Compton's argument fails, for several reasons. First, Compton's $8.6 million damage calculation assumes that the PHA required Apache to measure the BS&W content in W&T's production using a proportional-to-flow sampler. Counsel for W&T conceded during the August 6, 2013 hearing that the $8.6 million "number is out the door" if Apache had no contractual obligation to use the proportional-to-sampler. (Docket Entry No. 100 at 82). The PHA did not require Apache to measure W&T's production using a proportional-to-flow sampler. Second, as noted above, the PHA did not incorporate the COPAS Guidelines; neither AG-21 nor AG-19 was a contract term. AG-19 is also inapplicable because it pertains to expenditure audits, not revenue audits like the audit to which W&T excepted. (Docket Entry No. 70, Ex. 11 at 1). Third, Opinion B, like Opinion A, would provide W&T with windfall damages. It is undisputed that W&T's production contained substantial amounts of BS&W. Measurements W&T took at its own platform showed that on average BS&W made up 28.55% of W&T's production. (Id., Ex. 4 at 25). Failing to adjust for BS&W would overallocate approximately 200,000 barrels to W&T. (Id., Ex. 4 at 196). Such a result goes beyond making W&T whole for any misallocation. See Ducote, 706 So. 2d at 675.
Apache's motion for summary judgment that the $8.6 million damage calculation in Opinion B is an improper measurement of damages is granted. W&T's motion that the $8.6 million is a valid measure of damages is denied.
3. Opinion C
Compton's report included a third alternative damage figure that adjusted W&T's production for BS&W. Rather than using Apache's BS&W measurements, Compton adjusted W&T's production using shakeouts that W&T took on its own platform, ST-229. (Docket Entry No. 70, Ex. 2 at ¶ 69). Compton did not explain why W&T's shakeouts were more reliable than Apache's.
The shakeouts W&T took on its platform averaged 28.55% BS&W. (Id., Ex. 4 at 26-27). Compton adjusted W&T's production by 28.55% and concluded that Apache owed W&T $4,776,240.33. Compton examined Apache's well tests, but he did not use them in his calculations because he believed they were "incomplete and inconsistent." (Id., Ex. 2 at ¶ 49). Apache contends that the PHA precludes Compton's methodology and that he reached an absurd result.
Apache argues that Compton's failure to use Apache's well tests in damage calculations violates § 6.01(c) of the PHA. Section 6.01(c) states that "Other Production," which includes Apache's production, "will be determined based on production information obtained from well tests." (PHA § 6.01(c)). Apache argues that the PHA bars using an allocation determination that fails to use its own well-test data. (Docket Entry No. 70 at 15). This argument is unpersuasive because § 6.01(c) does not require using only Apache's well tests to allocate production between Apache and W&T. The PHA does not bar W&T from presenting a damage calculation based on its own well tests provided that it explains why it rejected the Apache well tests as inaccurate. Compton at least presents such an explanation.

▶ [Data extract]
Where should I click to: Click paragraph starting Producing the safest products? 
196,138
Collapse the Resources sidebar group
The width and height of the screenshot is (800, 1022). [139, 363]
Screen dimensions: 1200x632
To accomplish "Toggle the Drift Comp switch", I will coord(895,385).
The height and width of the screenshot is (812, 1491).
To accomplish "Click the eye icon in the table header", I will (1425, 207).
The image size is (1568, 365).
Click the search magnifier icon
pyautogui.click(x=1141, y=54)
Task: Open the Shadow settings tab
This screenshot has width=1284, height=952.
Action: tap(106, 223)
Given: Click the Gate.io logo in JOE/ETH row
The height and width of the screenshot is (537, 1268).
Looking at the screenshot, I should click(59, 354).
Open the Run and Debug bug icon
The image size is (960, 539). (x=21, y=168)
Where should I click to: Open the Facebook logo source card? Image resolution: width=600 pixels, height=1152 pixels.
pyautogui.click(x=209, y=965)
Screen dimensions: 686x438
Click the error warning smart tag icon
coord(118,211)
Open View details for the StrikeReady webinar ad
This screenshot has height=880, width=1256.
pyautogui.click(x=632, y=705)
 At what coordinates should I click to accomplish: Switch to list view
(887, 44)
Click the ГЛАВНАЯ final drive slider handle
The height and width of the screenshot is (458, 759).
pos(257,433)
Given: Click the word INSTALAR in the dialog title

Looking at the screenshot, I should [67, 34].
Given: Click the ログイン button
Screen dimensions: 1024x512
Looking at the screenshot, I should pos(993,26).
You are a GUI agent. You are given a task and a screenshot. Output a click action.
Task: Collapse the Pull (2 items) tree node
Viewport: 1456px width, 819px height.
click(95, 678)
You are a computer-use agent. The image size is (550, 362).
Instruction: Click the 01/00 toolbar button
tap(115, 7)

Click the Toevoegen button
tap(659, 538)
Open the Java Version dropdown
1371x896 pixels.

▶ [Written instruction 1]
Give again the portion of the court opinion excerpt between "The shakeouts W&T" and "an absurd result.", inclusive, word for word.
▶ [Written instruction 2]
Render every line of the records as a JSON list of strings, one string per line, leaving out blank lines.

▶ [Full answer 1]
The shakeouts W&T took on its platform averaged 28.55% BS&W. (Id., Ex. 4 at 26-27). Compton adjusted W&T's production by 28.55% and concluded that Apache owed W&T $4,776,240.33. Compton examined Apache's well tests, but he did not use them in his calculations because he believed they were "incomplete and inconsistent." (Id., Ex. 2 at ¶ 49). Apache contends that the PHA precludes Compton's methodology and that he reached an absurd result.

▶ [Full answer 2]
[
  "Where should I click to: Click paragraph starting Producing the safest products? ",
  "196,138",
  "Collapse the Resources sidebar group",
  "The width and height of the screenshot is (800, 1022). [139, 363]",
  "Screen dimensions: 1200x632",
  "To accomplish \"Toggle the Drift Comp switch\", I will coord(895,385).",
  "The height and width of the screenshot is (812, 1491).",
  "To accomplish \"Click the eye icon in the table header\", I will (1425, 207).",
  "The image size is (1568, 365).",
  "Click the search magnifier icon",
  "pyautogui.click(x=1141, y=54)",
  "Task: Open the Shadow settings tab",
  "This screenshot has width=1284, height=952.",
  "Action: tap(106, 223)",
  "Given: Click the Gate.io logo in JOE/ETH row",
  "The height and width of the screenshot is (537, 1268).",
  "Looking at the screenshot, I should click(59, 354).",
  "Open the Run and Debug bug icon",
  "The image size is (960, 539). (x=21, y=168)",
  "Where should I click to: Open the Facebook logo source card? Image resolution: width=600 pixels, height=1152 pixels.",
  "pyautogui.click(x=209, y=965)",
  "Screen dimensions: 686x438",
  "Click the error warning smart tag icon",
  "coord(118,211)",
  "Open View details for the StrikeReady webinar ad",
  "This screenshot has height=880, width=1256.",
  "pyautogui.click(x=632, y=705)",
  " At what coordinates should I click to accomplish: Switch to list view",
  "(887, 44)",
  "Click the ГЛАВНАЯ final drive slider handle",
  "The height and width of the screenshot is (458, 759).",
  "pos(257,433)",
  "Given: Click the word INSTALAR in the dialog title",
  "Looking at the screenshot, I should [67, 34].",
  "Given: Click the ログイン button",
  "Screen dimensions: 1024x512",
  "Looking at the screenshot, I should pos(993,26).",
  "You are a GUI agent. You are given a task and a screenshot. Output a click action.",
  "Task: Collapse the Pull (2 items) tree node",
  "Viewport: 1456px width, 819px height.",
  "click(95, 678)",
  "You are a computer-use agent. The image size is (550, 362).",
  "Instruction: Click the 01/00 toolbar button",
  "tap(115, 7)",
  "Click the Toevoegen button",
  "tap(659, 538)",
  "Open the Java Version dropdown",
  "1371x896 pixels."
]